CoderX_599
CoderX_599

Reputation: 83

Regex to match on capital letter, digit or capital, lowercase, and digit

I'm working on an application which will calculate molecular weight and I need to separate a string into the different molecules. I've been using a regex to do this but I haven't quite gotten it to work. I need the regex to match on patterns like H2OCl4 and Na2H2O where it would break it up into matches like:

  1. H2
  2. O
  3. Cl4

  1. Na2
  2. H2
  3. O

The regex i've been working on is this:

([A-Z]\d*|[A-Z]*[a-z]\d*)

It's really close but it currently breaks the matches into this:

  1. H2
  2. O
  3. C
  4. l4

I need the Cl4 to be considered one match. Can anyone help me with the last part i'm missing in this. I'm pretty new to regular expressions. Thanks.

Upvotes: 8

Views: 10632

Answers (2)

Diego
Diego

Reputation: 18349

Note that if you expect international characters in your input such as letters with diacritic marks (ñ,é,è,ê,ë, etc), then you should use the corresponding unicode category. In your case, what you want is @"\p{Lu}\p{Ll}?\d*".

Upvotes: 1

Jim Mischel
Jim Mischel

Reputation: 133975

I think what you want is "[A-Z][a-z]?\d*"

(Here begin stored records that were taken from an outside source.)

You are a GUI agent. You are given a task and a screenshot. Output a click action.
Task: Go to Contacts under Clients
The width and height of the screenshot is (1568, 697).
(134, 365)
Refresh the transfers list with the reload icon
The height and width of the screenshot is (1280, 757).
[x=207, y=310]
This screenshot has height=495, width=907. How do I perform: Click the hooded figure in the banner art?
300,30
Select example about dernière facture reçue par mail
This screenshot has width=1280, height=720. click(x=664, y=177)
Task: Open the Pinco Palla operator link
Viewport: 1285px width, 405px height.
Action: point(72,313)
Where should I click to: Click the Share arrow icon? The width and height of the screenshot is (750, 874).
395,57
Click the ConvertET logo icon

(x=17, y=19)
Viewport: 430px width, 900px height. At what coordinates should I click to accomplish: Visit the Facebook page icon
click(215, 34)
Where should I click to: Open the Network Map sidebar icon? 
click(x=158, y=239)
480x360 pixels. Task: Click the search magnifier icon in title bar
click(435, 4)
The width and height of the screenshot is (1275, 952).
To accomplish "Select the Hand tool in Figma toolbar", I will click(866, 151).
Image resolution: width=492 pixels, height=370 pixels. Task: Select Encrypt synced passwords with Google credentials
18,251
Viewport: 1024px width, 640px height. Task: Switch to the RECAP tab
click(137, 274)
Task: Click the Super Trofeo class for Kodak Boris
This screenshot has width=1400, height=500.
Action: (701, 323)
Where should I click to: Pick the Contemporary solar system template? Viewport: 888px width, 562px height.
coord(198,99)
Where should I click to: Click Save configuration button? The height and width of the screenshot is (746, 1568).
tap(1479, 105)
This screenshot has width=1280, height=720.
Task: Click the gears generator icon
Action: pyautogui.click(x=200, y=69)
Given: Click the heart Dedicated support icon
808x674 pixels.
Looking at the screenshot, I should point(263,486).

That is, a capital letter, followed by an optional small letter, followed by an optional string of digits.

If you want to match 0, 1, or 2 lower-case letters, then you can write:

"[A-Z][a-z]{0,2}\d*"

Note, however, that both of these regular expressions assume that the input data is valid. Given bad data, it will skip over bad data. For example, if the input string is "H2ClxxzSO4", you're going to get:

  1. H2
  2. Clx
  3. S
  4. O4

If you want to detect bad data, you'll need to check the Index property of the returned Match object to ensure that it is equal to the beginning index.